Records supplied

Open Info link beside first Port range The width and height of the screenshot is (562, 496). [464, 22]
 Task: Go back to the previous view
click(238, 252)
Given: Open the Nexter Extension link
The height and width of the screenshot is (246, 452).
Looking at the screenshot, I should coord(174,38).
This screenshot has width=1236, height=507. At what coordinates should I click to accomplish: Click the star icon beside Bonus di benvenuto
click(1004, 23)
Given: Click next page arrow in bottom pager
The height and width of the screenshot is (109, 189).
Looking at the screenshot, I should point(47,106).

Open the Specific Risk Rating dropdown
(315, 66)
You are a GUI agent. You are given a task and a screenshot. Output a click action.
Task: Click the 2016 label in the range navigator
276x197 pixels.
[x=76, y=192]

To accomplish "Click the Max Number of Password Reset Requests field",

* * *

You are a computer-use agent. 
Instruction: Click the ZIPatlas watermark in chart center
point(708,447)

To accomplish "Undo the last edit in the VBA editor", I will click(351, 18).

---

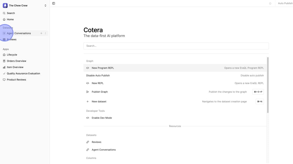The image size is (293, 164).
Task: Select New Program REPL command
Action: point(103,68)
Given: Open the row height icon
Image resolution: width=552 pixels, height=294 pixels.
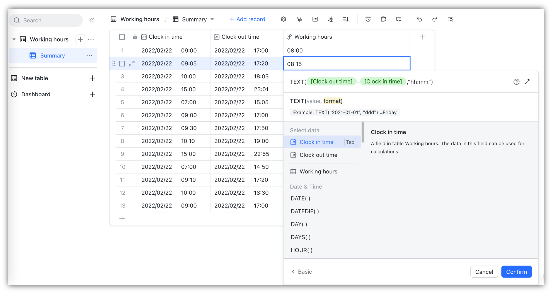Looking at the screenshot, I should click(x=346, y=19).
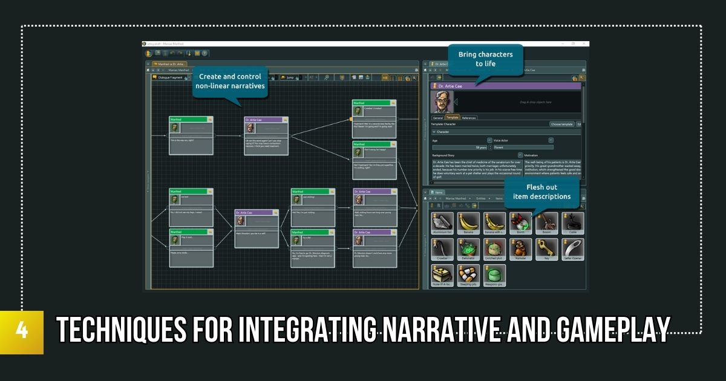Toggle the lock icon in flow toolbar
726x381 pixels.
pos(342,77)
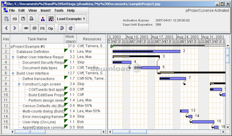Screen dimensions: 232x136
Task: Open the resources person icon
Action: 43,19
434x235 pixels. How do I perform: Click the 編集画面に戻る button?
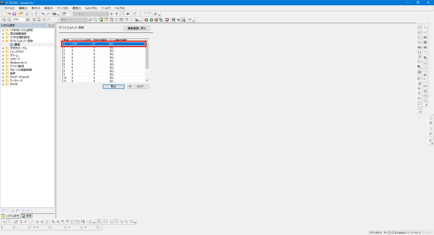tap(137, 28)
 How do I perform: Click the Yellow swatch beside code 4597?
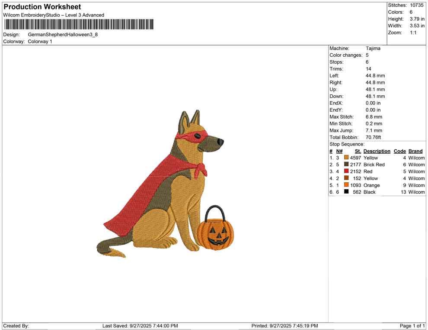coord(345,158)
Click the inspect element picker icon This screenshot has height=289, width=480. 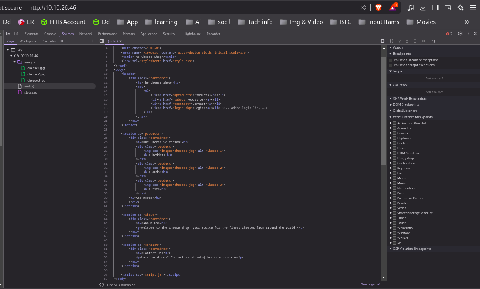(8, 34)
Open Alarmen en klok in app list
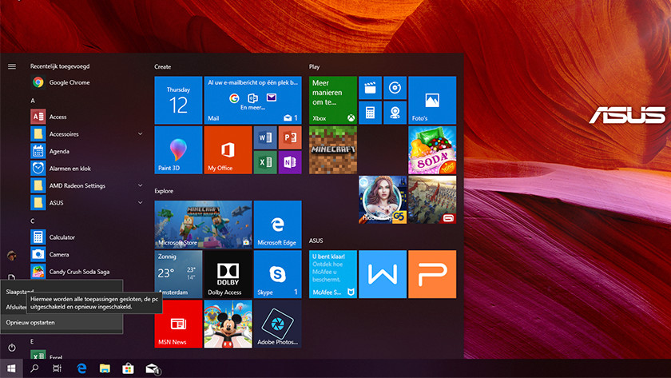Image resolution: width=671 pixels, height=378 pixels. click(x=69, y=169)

What is required
From the records above, repeat exactly the lines from the one with "The height and width of the screenshot is (246, 452)." through the one with "the Max Number", both included.

Answer space
The height and width of the screenshot is (246, 452).
Looking at the screenshot, I should coord(174,38).
This screenshot has width=1236, height=507. At what coordinates should I click to accomplish: Click the star icon beside Bonus di benvenuto
click(1004, 23)
Given: Click next page arrow in bottom pager
The height and width of the screenshot is (109, 189).
Looking at the screenshot, I should point(47,106).

Open the Specific Risk Rating dropdown
(315, 66)
You are a GUI agent. You are given a task and a screenshot. Output a click action.
Task: Click the 2016 label in the range navigator
276x197 pixels.
[x=76, y=192]

To accomplish "Click the Max Number of Password Reset Requests field",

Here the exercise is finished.